### TASK TO CARRY OUT
Whenever the word "This" turns up in a line of the data below, copy that line.

### DATA LISTING
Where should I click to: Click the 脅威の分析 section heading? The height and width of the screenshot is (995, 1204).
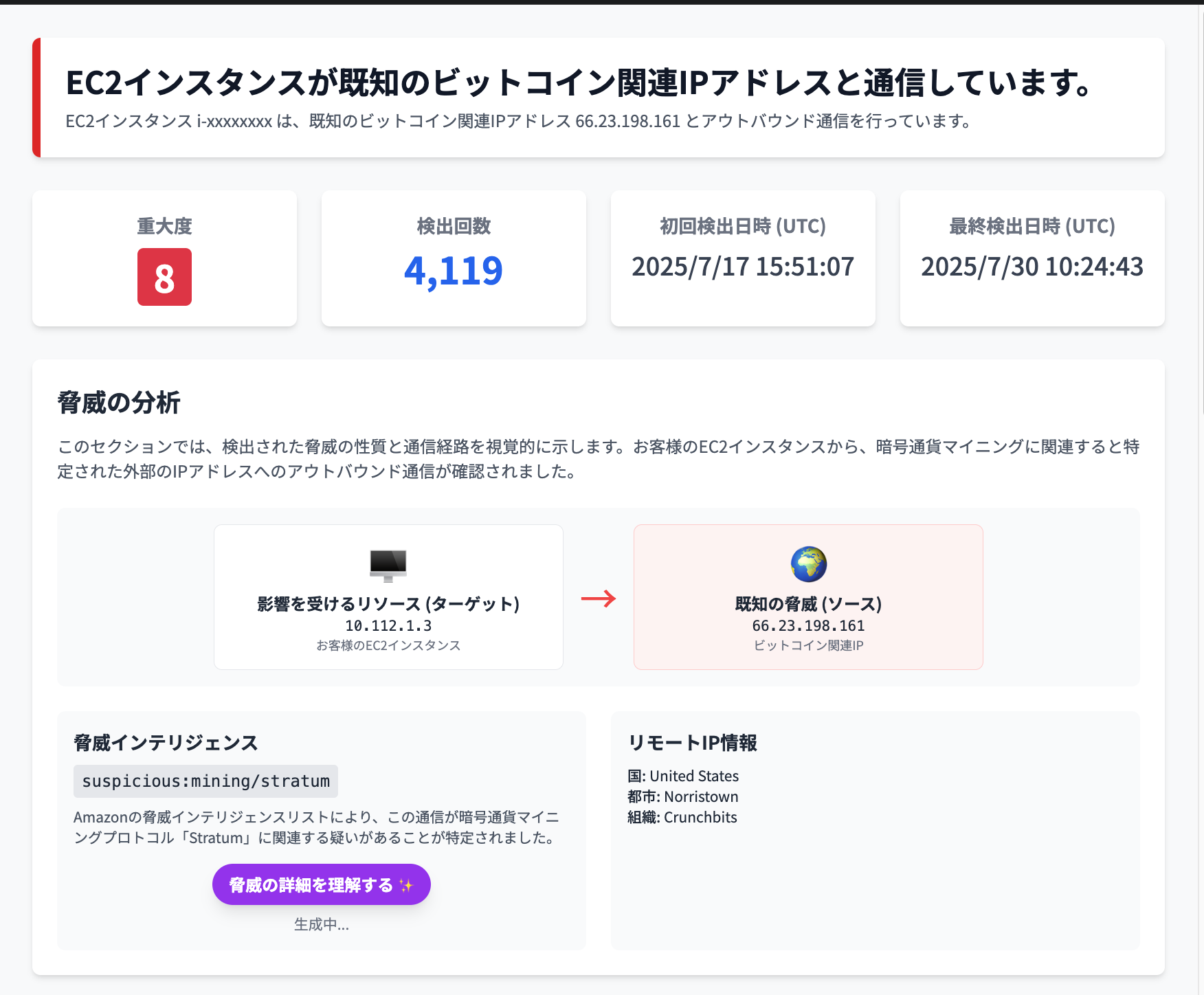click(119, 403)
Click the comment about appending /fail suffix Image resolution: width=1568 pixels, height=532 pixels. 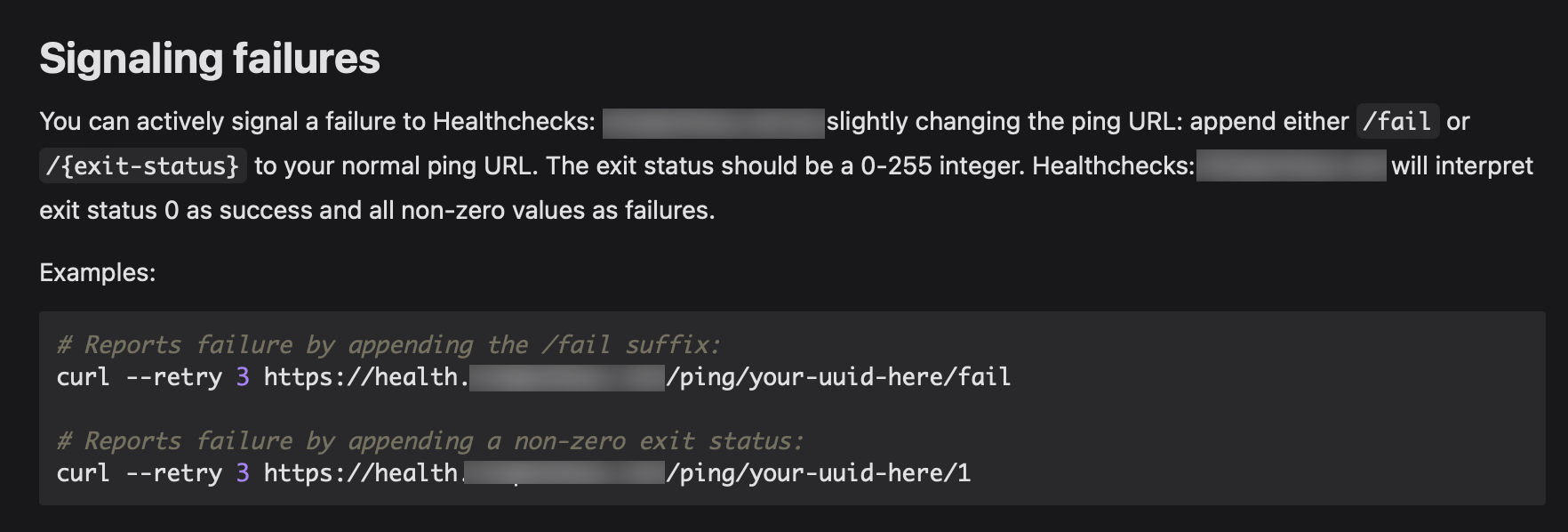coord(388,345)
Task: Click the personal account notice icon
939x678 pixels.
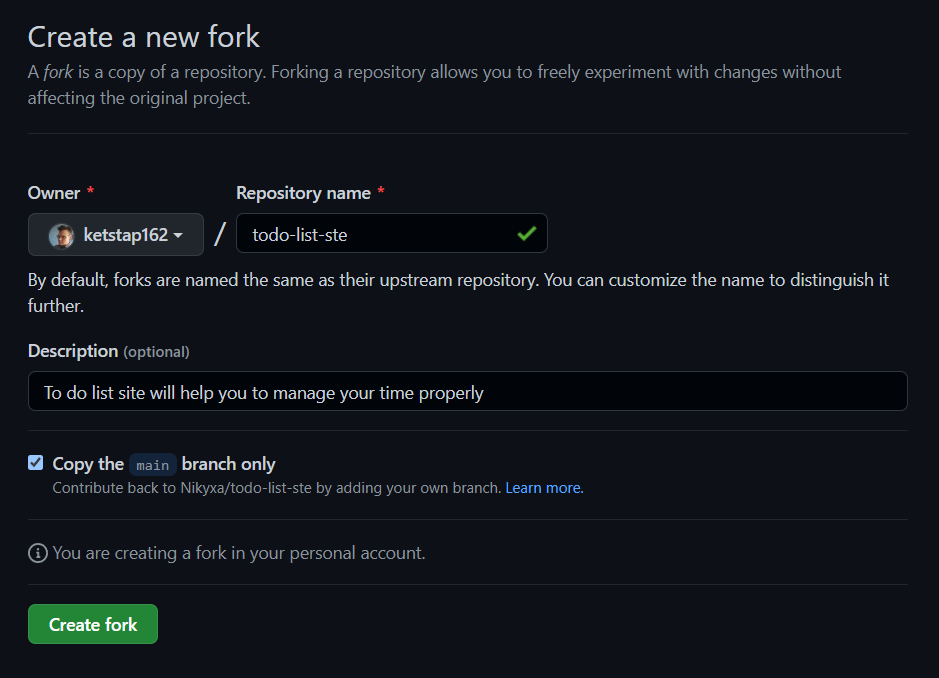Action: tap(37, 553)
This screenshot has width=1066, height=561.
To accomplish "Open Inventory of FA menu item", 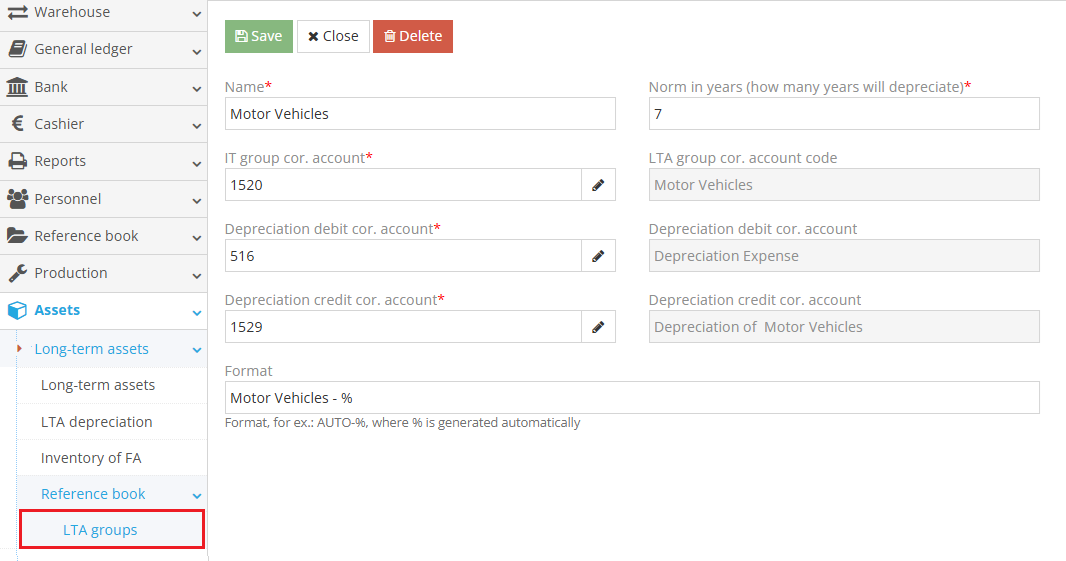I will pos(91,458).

--

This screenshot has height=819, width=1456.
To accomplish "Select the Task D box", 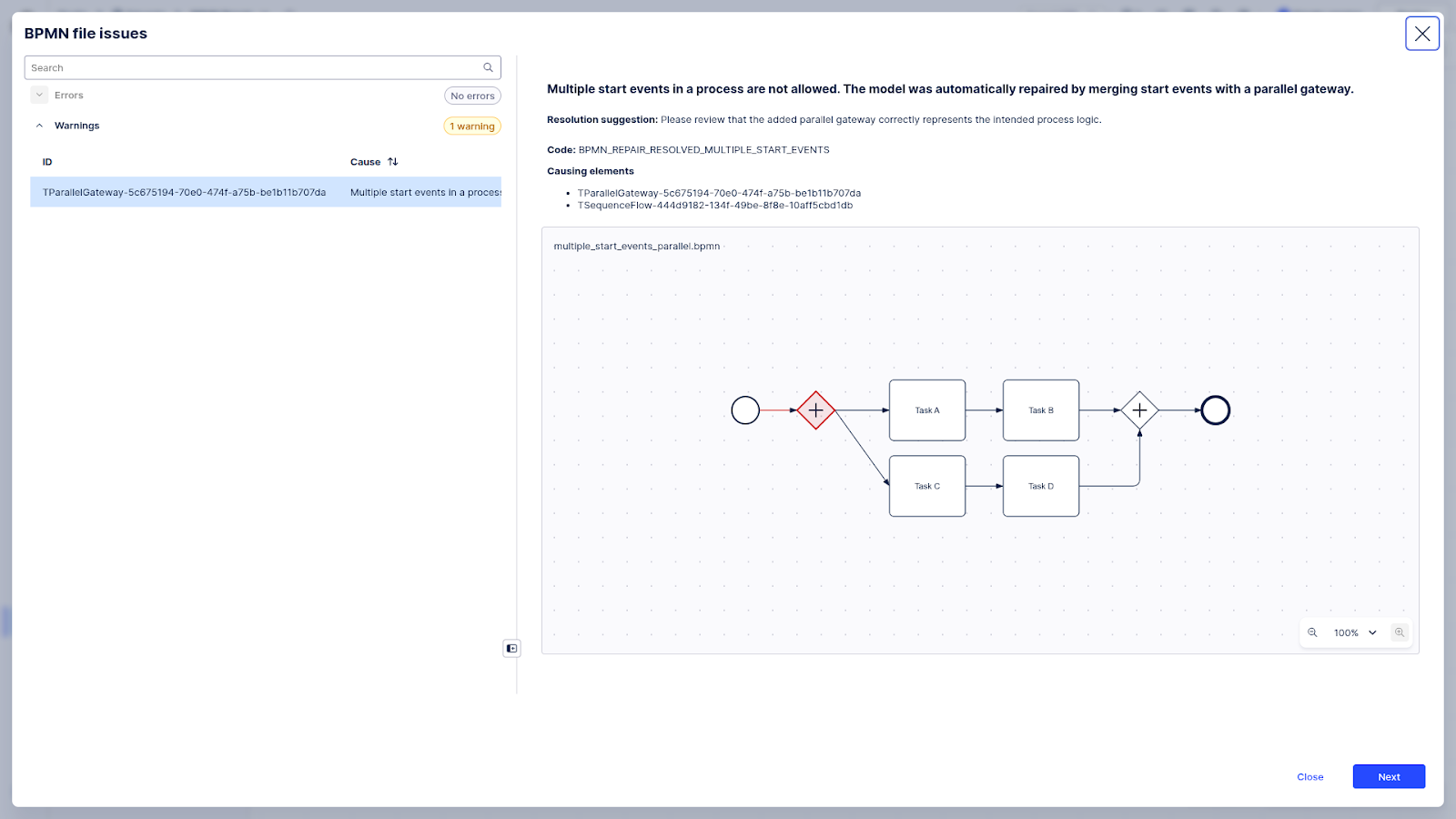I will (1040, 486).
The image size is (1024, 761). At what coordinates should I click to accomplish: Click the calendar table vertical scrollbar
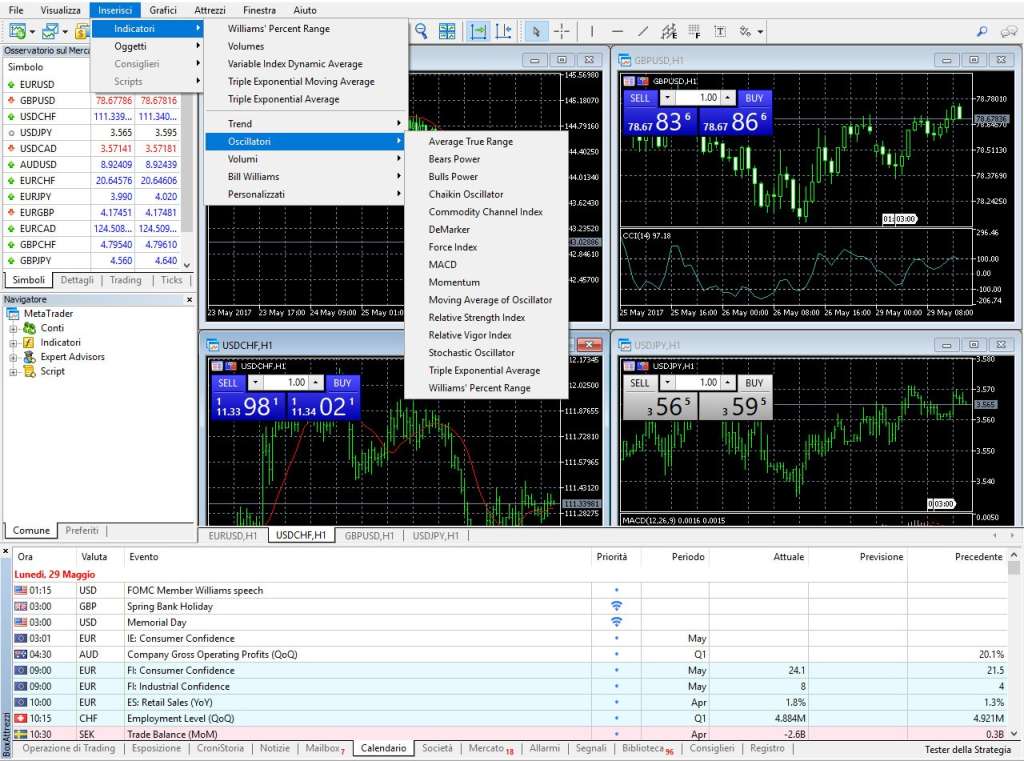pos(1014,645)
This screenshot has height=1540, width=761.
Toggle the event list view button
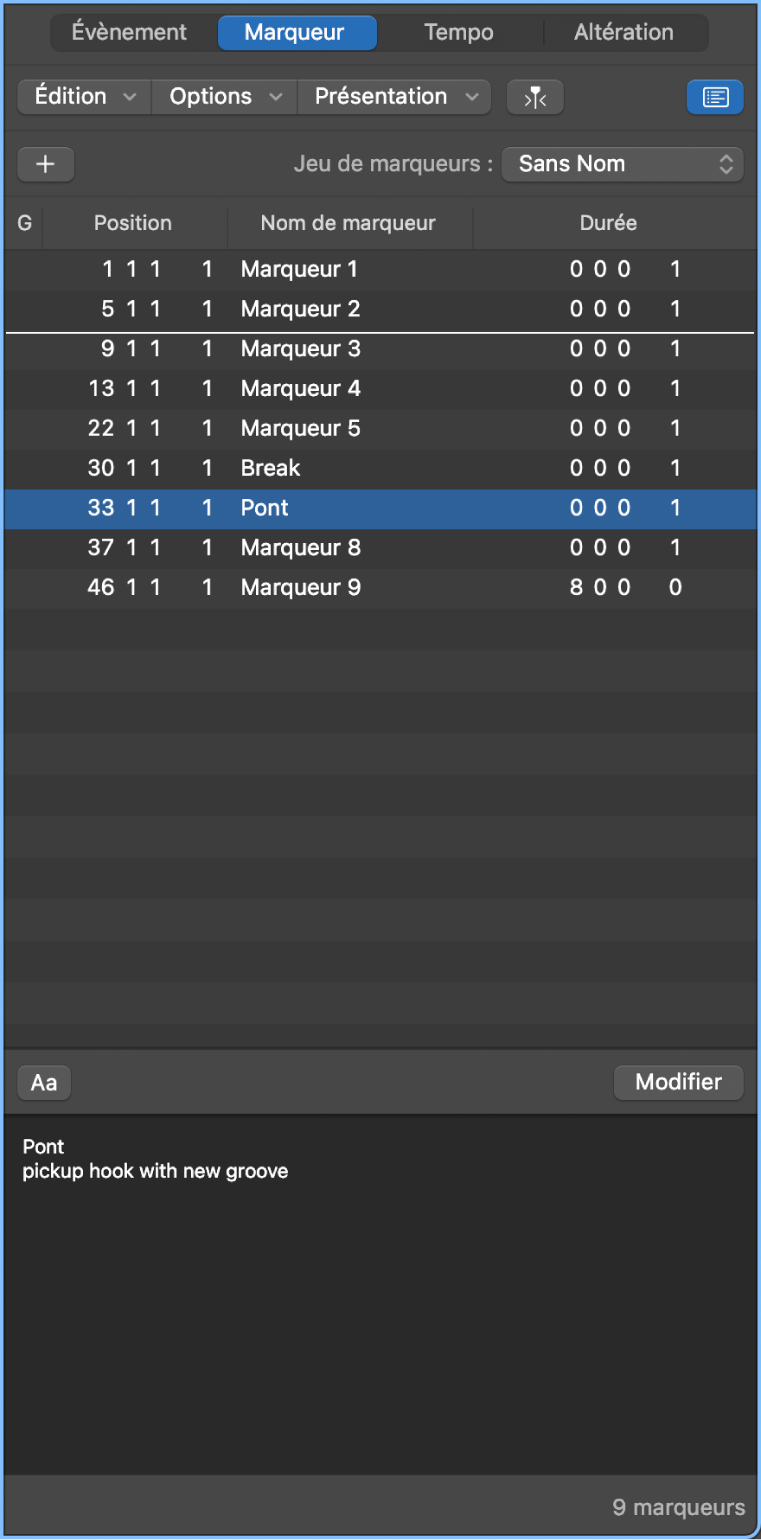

### RESPONSE
This screenshot has width=1066, height=561.
This screenshot has height=819, width=1456.
This screenshot has height=1540, width=761.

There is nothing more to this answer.